The Russian economy hasn’t collapsed and the world hasn’t galvanised behind the former colonial powers. In fact the non-Anglo-European powers pointedly refuse to blame Russia alone for the war (here and here). The UN Security Council is effectively paralysed. Much of the world blames Europe for the food and energy crises. Albanese’s keenness to associate with this endeavour is a mystery.

The Europeans will undoubtedly sign up to the new strategic concept as a symbol of alliance unity. Nevertheless, many members will have their fingers crossed behind their backs. Depending on geography and their economies, NATO members will vary in their ongoing capacity and willingness to continue raising defence spending and providing generous support to Ukraine.

A long war and an extended economic downturn fuelled by inflation are sure to clash with good intentions at some point. Driven by the US’s obsessive desire to weaken Russia, the NATO members seem determined pursue the war until the Ukrainians are spent and the European economies exhausted.

But what has this to do with Australia’s defence? Despite the contemporary rhetoric, the security of the democracies is not indivisible. In the end each nation will look to its own interests, and should limit and shape its involvement with alliances, partners, and neighbours on the contribution that these make to the security of the citizens for which it is responsible.

Russia is not a military threat to Australia. In practice the new strategic concept will be primarily focussed on the military defence of Europe. That is what NATO exists for. It would not be in Australia’s defence interests to make any sort of substantial contribution to the defence of Europe. It probably diminishes Australia’s standing among the Europeans when the Prime Minister makes up the cheer squad numbers at a conference where Australia has such a minimal stake.

Australia’s interests are not obviously met by joining gatherings on distant shores with leaders sharing different strategic concerns. It appears, like the former Prime Minister, Albanese likes, or has been convinced, to flock with world political leaders to exchange blandishments and empty phrases to no real practical ends.

Given the resurgent export figures of China, the Prime Minister might have better served Australia’s sovereign interests by having the courage and independence to visit Beijing instead and to seek a reset of Australia’s most important trading relationship. In the context of raging inflation and economic concerns, the climate crisis, global supply chain problems, and mounting strategic tensions, rapprochement with China could bring enormous benefits.

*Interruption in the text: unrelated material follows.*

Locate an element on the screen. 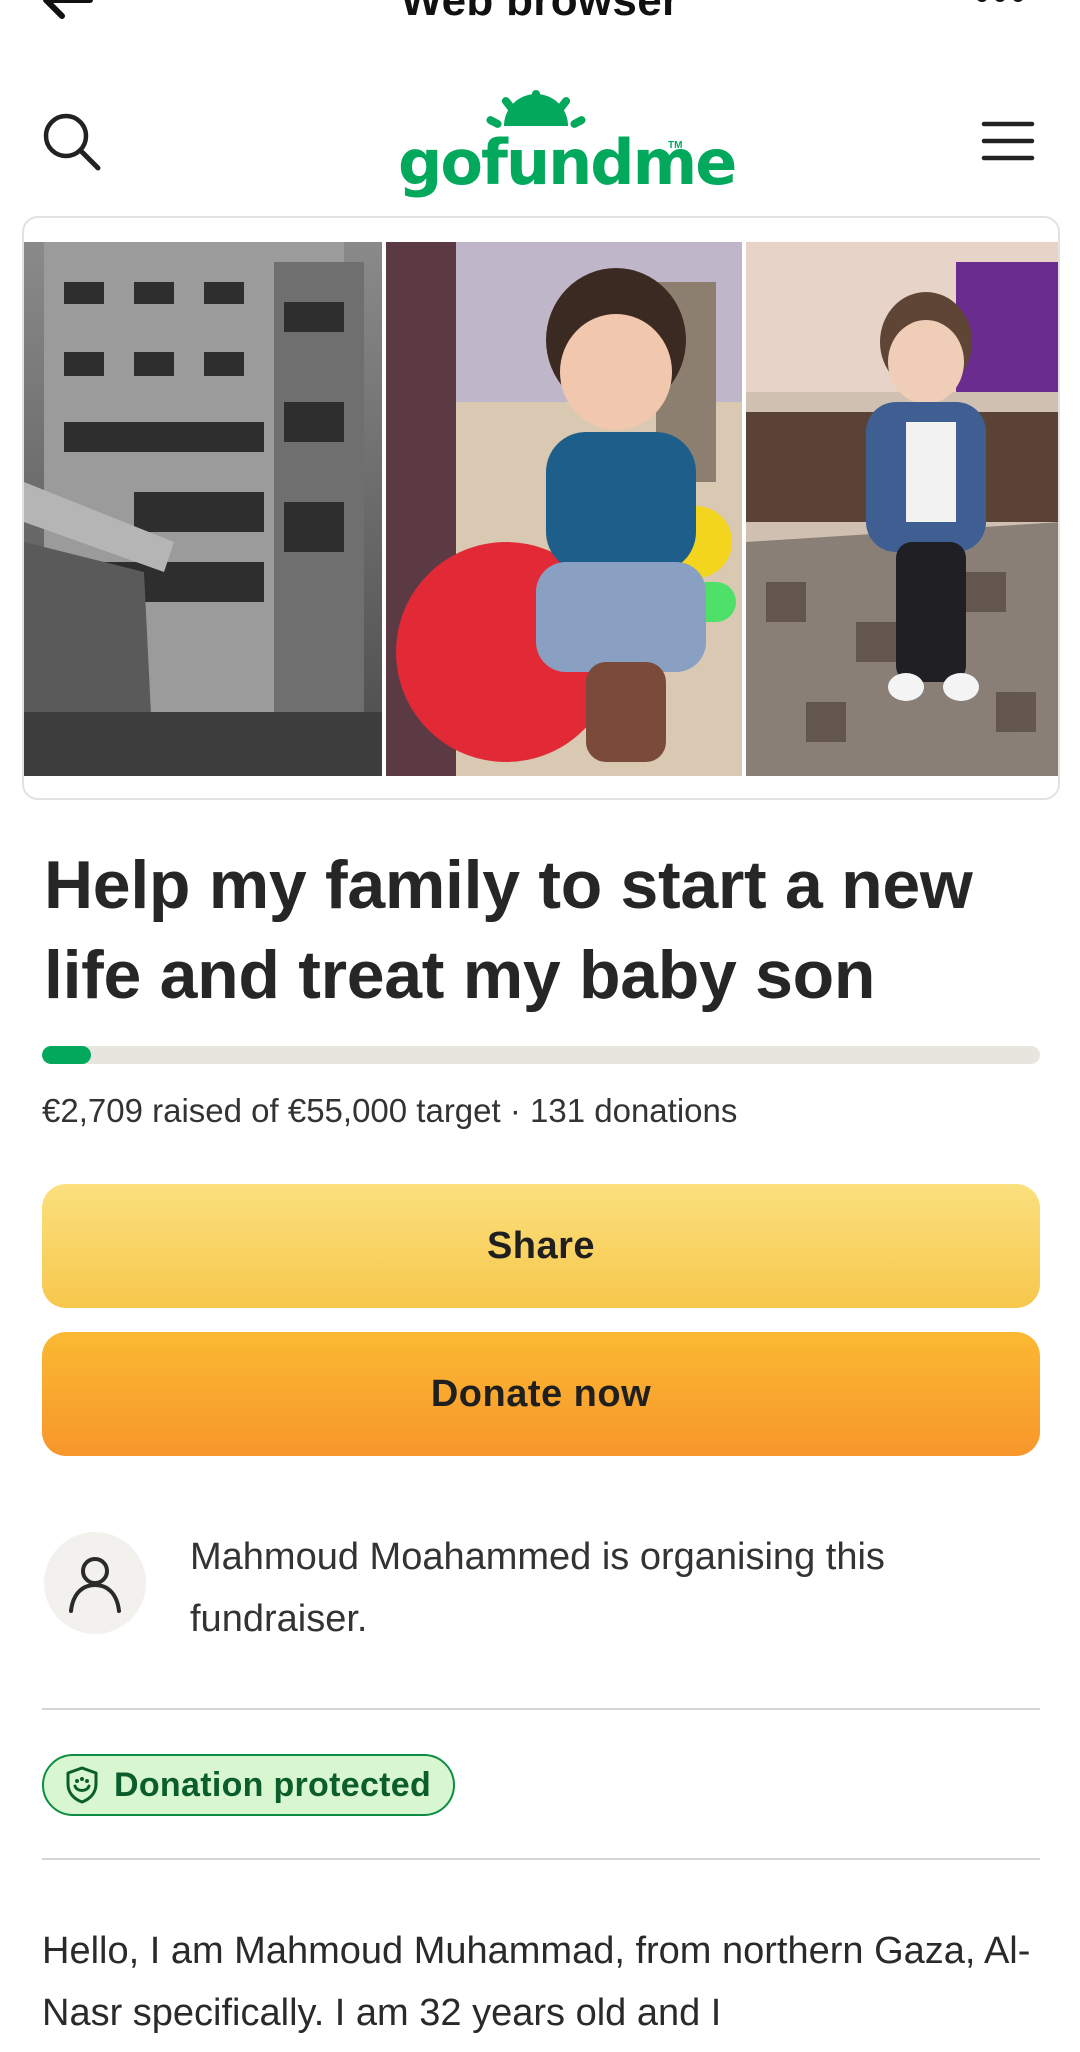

The Asia Pacific remains at the heart of Australia’s economic and strategic interests and the crucible where Australia’s prosperity and peace will be forged. To take the first step in rebuilding the relationship with China through a bold move would not be subservience, or appeasement. It would be brave leadership in the vital national interests of Australia and its citizens, and more mature statesmanship than hobnobbing at NATO conferences.